At Wingate, Jefferson organized the Lyceum schedule around months – Black History Month, Native American Heritage Month, etc. – and shifted the preferred format to moderated Q&A. “I think that’s a better investment, when students feel like they’re talking to the speaker as well, vs. coming and hearing a speech and leaving,” he says. He has brought in speakers such as Cornel West, Kevin Richardson (of the exonerated Central Park 5) and Cheryl Brown-Henderson (daughter of the lead plaintiff in Brown v. Board of Education), always making sure to cover timely topics.
In his new role, Jefferson still works closely with the new Lyceum director, but he is turning his attention to Wingate’s focus on DEI and the campuswide programs and learning opportunities associated with it. The Bulldog First-Gen Program is a fundamental part of that focus. Jefferson says his background informs his new position “100 percent.” While in college, he served as a mentor to rising freshmen in the summer bridge program, and it made him feel good to be able to guide students from a background similar to his as they entered the overwhelming world of college. Having those students continue to seek his guidance during the school year – “Antonio, can you help me with this?” “Antonio, I have a question.” “Antonio, can you talk to my folks about this?” – whetted his appetite for working in higher education. Now he gets to use that lived experience to guide the next generation of Antonio Jeffersons as they embark on a life-changing experience of their own.

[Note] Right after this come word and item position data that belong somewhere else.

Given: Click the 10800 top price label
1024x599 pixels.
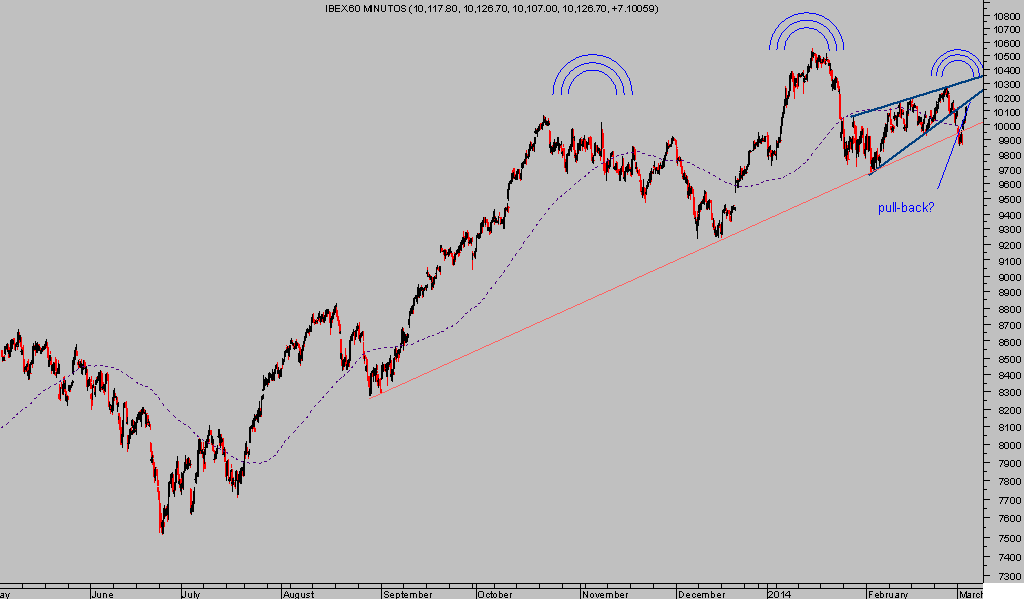Looking at the screenshot, I should pos(1004,17).
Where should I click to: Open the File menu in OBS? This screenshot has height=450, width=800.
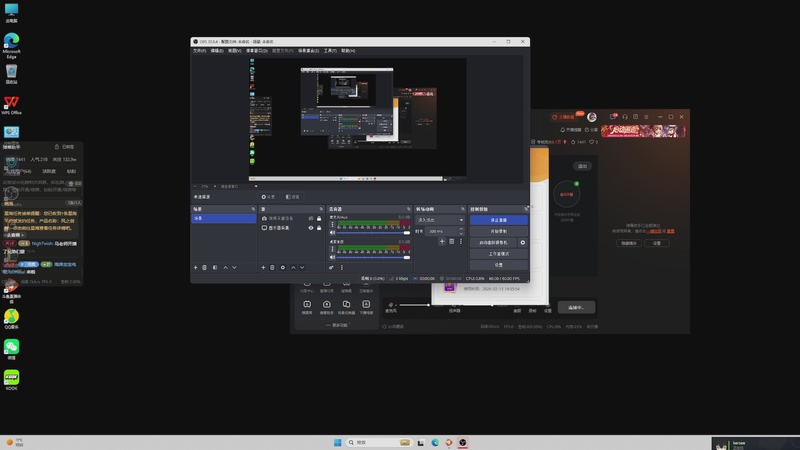coord(199,50)
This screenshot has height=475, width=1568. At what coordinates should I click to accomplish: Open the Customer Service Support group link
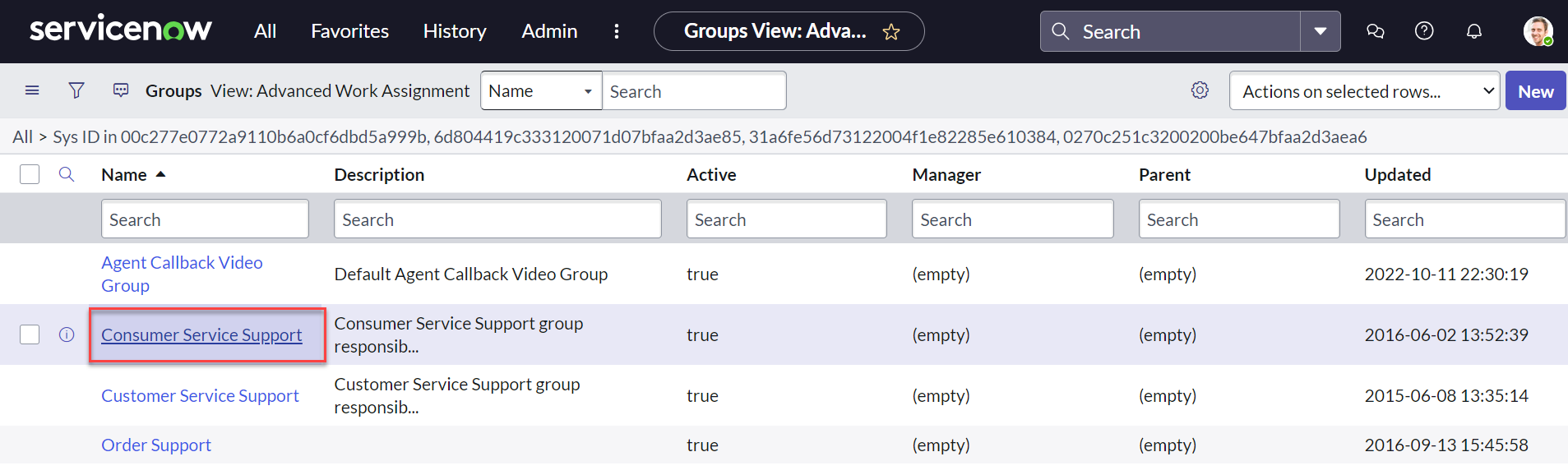pyautogui.click(x=200, y=396)
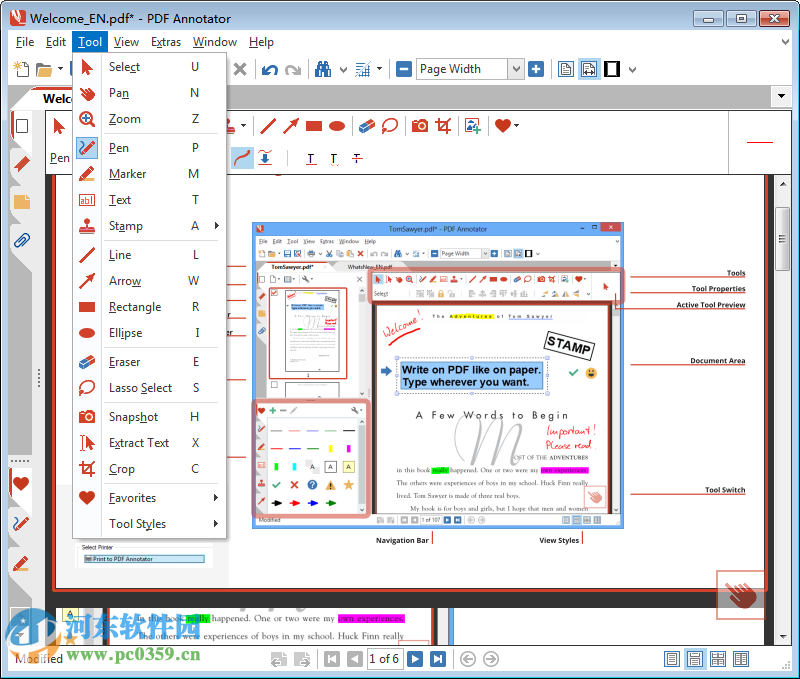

“There’s nothing more important than being able to sit down with someone and say, ‘I understand you. This is why: I’ve been in your shoes,’” he says.
Jefferson is such a believer in programs such as Bulldog First-Gen that he volunteers with local Upward Bound programs. He remembers how much the program helped him to boil down the big concept of “college” into something manageable, and it makes him feel good to be able to do likewise for first-year students at Wingate.
His next goal is to receive a grant to extend Bulldog First-Gen to all class years, so students can continue to receive the support that keeps them on track for a degree. He’d even like to give students who go through the program special recognition at graduation, perhaps with an identifying cord to wear with their cap and gown.
“To recognize that, like where I was in eighth grade, knowing nothing about college, for folks to get to this point, to graduate, is important,” he says.